What gear do you need?
I brought my own gear, but you can rent most gear in Puerto Natales.  I have heard they occasionally run out, so I wouldn’t necessarily count on it.  You will need a backpack, camp stove, fuel canister, tent, sleeping bag, sleeping pad, toilet paper (the bathrooms do not always have toilet paper, FYI), utensils, a bowl, a cup, sunscreen, bug spray, chap stick, duct tape (justin case), one large water bottle and sunglasses.  I always bring a book, a journal, and a pen, too.  You do not need a water filter.

My recommended itinerary:

Day 1 – Hike to Campamento Italiano, dump your stuff and set up your tent, climb up to Mirador Britanico, and return to camp (~11 miles)
Day 2 – Hike to Campamento Torres (note: you must make a recommendation in advance for Torres and Chileno) or Chileno, if Torres is full (~13 miles)

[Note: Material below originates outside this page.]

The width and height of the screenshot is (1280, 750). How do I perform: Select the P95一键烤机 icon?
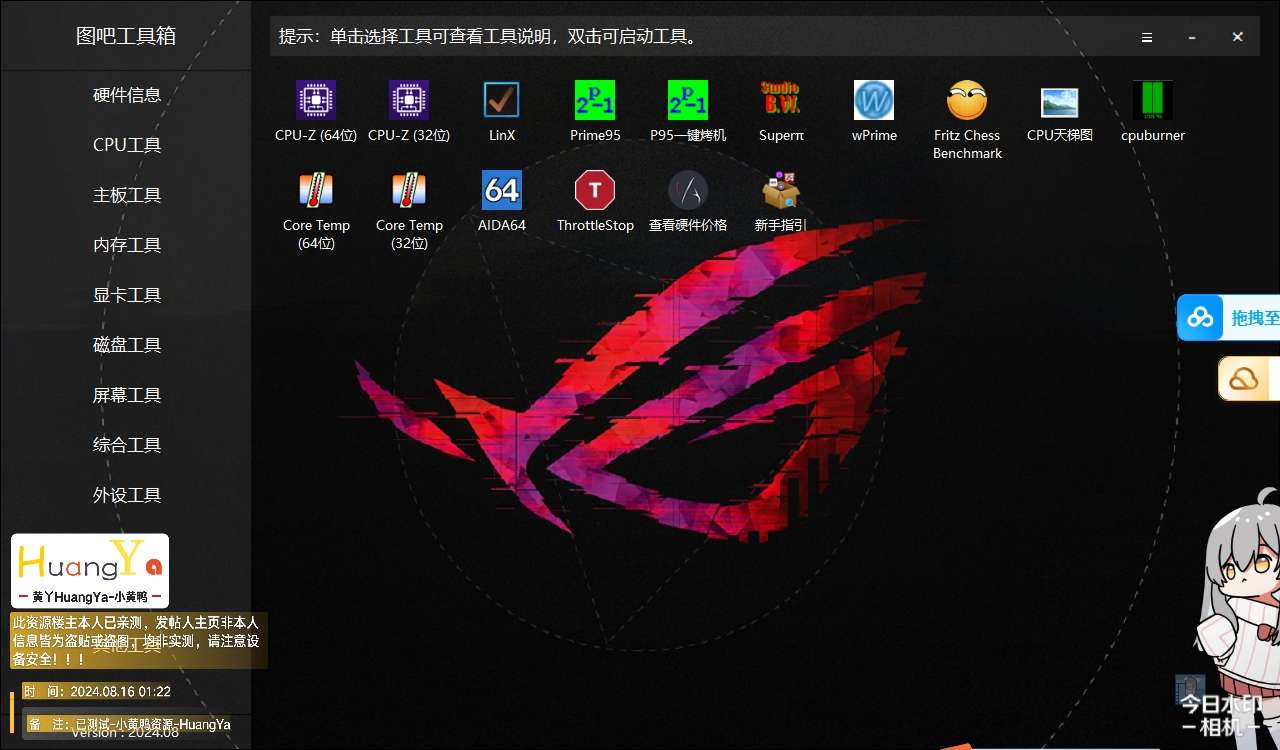688,101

Day 3 – Wake before dawn and hike up to Base de las Torres (1k up a steep climb), watch the morning sun hit the towers, take photographs, return to camp to grab your stuff, hike down to Hotel Las Torres for a decadent lunch and wifi, if you are so inclined, then hump it to Campamento Seron.  It is OK to arrive to Seron late in the day as it is not particularly pretty and there is nothing to do there.  Take your time in the morning.  (~13 miles)

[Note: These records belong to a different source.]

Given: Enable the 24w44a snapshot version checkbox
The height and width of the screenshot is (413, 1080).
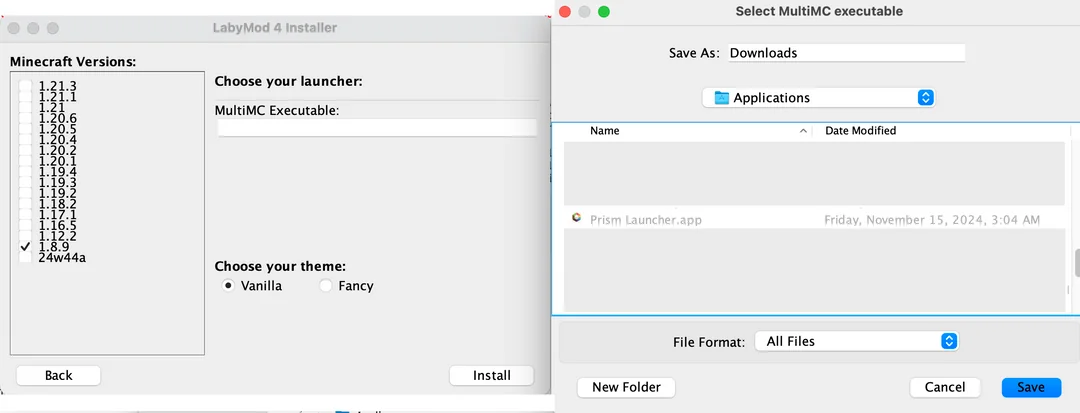Looking at the screenshot, I should [x=25, y=258].
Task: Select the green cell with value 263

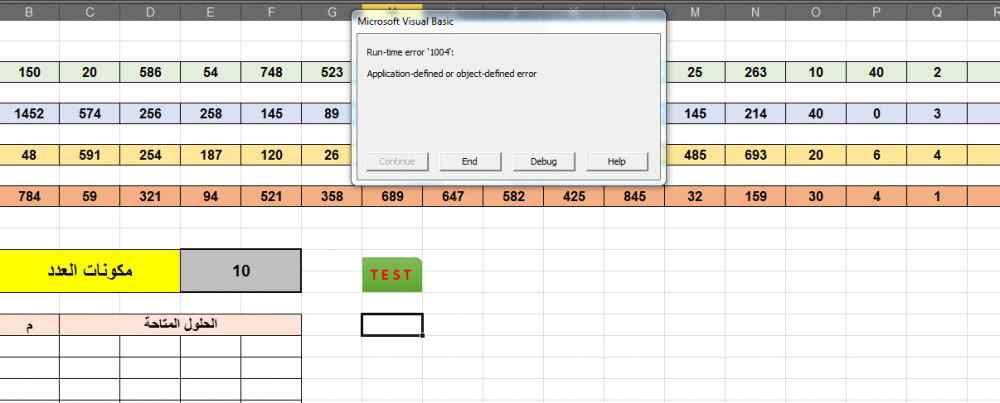Action: pos(755,73)
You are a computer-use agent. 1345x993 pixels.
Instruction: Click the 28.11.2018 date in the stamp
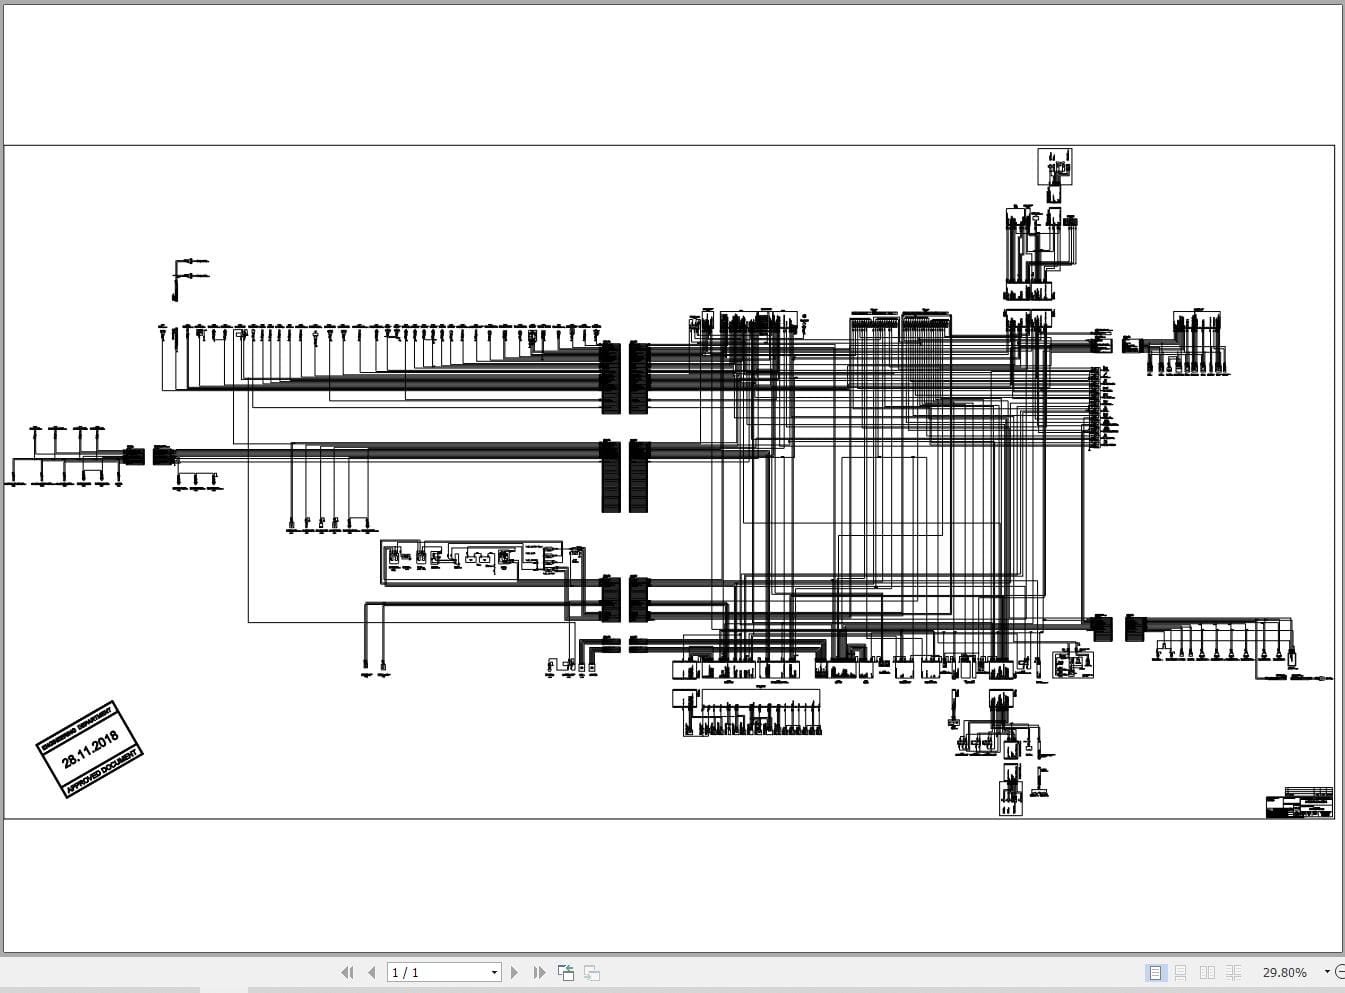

Day 4 – Hike to Campamento Dickson (~11 miles)
Day 5 – Hike to Campamento Perros (~7 miles)
Day 6 – Hike over John Gardner Pass, which will not be nearly as hard as you expect based on the elevation profile, spend a lot of time bundled up, pondering Glacier Grey, camp at Campamento Paso (~5 miles)
Day 7 – Wake up early and take your time hiking the 6.2 miles from Paso to Grey.  Note that the park map incorrectly states this distance as 6km; it is 6km to Campamento Guardas, which is only for park employees, and another 4km from there to Refugio Grey, so 10km in total. You will have repeated, breathtaking views of Glacier Grey.  Enjoy them.  I did this stretch the same day as the pass, skipping Paso for a night at Grey, and regretted it.  If you stay at Grey, it will be like coming down from a bad acid trip.  There will be hordes of loud people.  You will be camped in a herd of tents.  People will get drunk and shout all night, they might play music from portable music players.  So keep the pass day short, take your time on Paso to Grey, then crank out the last 6.5 miles to Paine Grande in time for the 6pm boat.  You will get into Puerto Natales late, so it is best if you have a reservation waiting. (~12.5 miles)

As you can see, it would be very easy to reduce days 5 and 6 to 1, but they are the most beautiful days, so if you have the time, I suggest you take it easy and sink into the scenery.  Make it happen!